Literary Arts Live

Literary Arts Live celebrates the diverse vitalities of contemporary literature.

Bates has a long tradition of welcoming poets and authors to read from their work. In 1932 William Butler Yeats read from his poetry in the Chapel. From the 50s through the 80s, Bates professor-poet John Tagliabue brought many distinguished writers to campus, including Allen Ginsberg and Gwendolyn Brooks. First established as Language Arts Live in 1991 by senior lecturer emeritus Robert Farnsworth, the series has now hosted readings, class visits, and residencies by over 100 authors, among them Nobel Laureates Seamus Heaney and Derek Walcott, and Pulitzer Prize winners Richard Ford, Tyehimba Jess, Donald Justice, Yusef Komunyakaa, Paul Muldoon, Richard Russo, Tracy K. Smith, Elizabeth Strout, and Colson Whitehead. Recent Bates alums have also returned to read from their prize-winning books: Jessica Anthony, Christian Barter, Christina Chiu, Gabriel Fried, and Craig Teicher.
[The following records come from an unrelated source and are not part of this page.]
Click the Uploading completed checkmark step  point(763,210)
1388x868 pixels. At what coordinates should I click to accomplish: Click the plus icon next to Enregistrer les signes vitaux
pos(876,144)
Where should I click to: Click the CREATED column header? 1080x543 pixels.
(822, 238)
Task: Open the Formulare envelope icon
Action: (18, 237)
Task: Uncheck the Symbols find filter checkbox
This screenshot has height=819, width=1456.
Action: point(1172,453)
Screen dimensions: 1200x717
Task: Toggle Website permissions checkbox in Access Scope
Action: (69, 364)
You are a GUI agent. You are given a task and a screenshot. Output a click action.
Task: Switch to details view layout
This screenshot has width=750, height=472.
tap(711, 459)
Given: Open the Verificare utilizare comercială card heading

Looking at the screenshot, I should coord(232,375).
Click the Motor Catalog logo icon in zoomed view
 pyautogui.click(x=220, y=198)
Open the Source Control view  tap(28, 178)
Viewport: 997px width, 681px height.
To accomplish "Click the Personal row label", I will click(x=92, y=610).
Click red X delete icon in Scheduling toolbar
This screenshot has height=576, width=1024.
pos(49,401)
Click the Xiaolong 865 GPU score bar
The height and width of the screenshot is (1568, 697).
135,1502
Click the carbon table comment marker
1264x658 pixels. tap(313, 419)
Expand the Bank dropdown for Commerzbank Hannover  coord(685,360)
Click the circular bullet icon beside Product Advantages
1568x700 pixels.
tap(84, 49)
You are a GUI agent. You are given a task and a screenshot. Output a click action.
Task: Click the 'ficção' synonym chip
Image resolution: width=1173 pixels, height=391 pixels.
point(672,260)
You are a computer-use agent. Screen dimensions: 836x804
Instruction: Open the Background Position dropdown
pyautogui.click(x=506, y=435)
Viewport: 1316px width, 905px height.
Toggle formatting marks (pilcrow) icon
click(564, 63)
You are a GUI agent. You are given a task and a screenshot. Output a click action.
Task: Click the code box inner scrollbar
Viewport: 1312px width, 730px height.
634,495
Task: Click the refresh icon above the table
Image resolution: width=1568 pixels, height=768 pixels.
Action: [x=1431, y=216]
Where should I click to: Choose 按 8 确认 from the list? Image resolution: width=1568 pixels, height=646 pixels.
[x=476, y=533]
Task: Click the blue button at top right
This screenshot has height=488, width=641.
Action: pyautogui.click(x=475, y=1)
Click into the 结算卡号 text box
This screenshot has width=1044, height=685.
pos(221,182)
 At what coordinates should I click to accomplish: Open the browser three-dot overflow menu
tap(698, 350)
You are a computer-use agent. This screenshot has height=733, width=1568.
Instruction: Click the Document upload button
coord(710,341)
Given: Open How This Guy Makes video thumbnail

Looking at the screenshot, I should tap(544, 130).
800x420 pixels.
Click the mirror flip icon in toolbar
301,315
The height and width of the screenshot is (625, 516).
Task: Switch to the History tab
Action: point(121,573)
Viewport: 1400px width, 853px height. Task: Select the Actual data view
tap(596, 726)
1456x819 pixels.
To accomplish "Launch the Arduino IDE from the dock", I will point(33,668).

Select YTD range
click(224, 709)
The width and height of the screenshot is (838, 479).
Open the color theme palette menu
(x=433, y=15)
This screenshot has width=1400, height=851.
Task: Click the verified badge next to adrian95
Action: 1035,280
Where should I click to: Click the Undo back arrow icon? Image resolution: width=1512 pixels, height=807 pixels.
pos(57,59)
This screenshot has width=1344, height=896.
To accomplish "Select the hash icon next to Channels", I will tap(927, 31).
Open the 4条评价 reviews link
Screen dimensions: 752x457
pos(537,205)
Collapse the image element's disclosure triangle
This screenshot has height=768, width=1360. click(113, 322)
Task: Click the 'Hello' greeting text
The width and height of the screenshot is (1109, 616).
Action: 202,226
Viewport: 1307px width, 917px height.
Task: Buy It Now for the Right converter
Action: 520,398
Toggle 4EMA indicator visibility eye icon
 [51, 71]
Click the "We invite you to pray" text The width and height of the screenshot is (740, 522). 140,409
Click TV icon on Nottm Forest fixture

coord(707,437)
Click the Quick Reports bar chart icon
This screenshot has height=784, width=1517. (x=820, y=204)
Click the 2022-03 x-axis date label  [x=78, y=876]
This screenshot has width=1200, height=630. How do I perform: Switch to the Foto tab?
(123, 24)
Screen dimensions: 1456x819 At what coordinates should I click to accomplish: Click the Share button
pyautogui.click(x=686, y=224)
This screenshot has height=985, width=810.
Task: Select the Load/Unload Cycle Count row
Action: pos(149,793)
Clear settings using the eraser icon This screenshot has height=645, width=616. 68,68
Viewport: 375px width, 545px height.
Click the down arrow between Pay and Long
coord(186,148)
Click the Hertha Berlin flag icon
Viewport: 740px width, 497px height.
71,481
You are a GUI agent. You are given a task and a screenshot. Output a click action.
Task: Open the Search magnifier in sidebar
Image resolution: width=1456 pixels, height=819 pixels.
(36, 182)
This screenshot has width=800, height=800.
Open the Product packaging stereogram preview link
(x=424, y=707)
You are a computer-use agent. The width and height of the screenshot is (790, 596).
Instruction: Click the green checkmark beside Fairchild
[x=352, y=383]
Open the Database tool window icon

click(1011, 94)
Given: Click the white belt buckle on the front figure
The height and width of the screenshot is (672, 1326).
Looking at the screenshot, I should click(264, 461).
Literary Arts Live events are made possible from the generous support of the English Department, the John Tagliabue Fund, and the Learning Associates Fund. All events are wheelchair accessible, open to the public, and free of charge. For questions about our series, please contact Peter Philbin at pphilbin@bates.edu.

Upcoming Reading

Photo by Patri Hadad

Photo by Patri Hadad

Daniel Borzutzky
Thursday 03/14 @7PM

Pettengill G21

Daniel Borzutzky is a poet and Spanish-language translator from Chicago. His most recent books
are The Murmuring Grief of the Americas (2024), and Written After a Massacre in the Year
2018 (2021). His 2016 collection, The Performance of Becoming Human, received the National
Book Award. Lake Michigan (2018) was a finalist for the Griffin International Poetry Prize. His
most recent translations are Cecilia Vicuña’s The Deer Book (2024); and Paula Ilabaca
Nuñez’s The Loose Pearl (2022), winner of the PEN Award for Poetry in Translation. His
translation of Galo Ghigliotto’s Valdivia received the American Literary Translator’s
Association’s 2017 National Translation Award, and he has also translated collections by Raúl
Zurita, and Jaime Luis Huenún. He teaches English and Latin American and Latino Studies at
the University of Illinois at Chicago.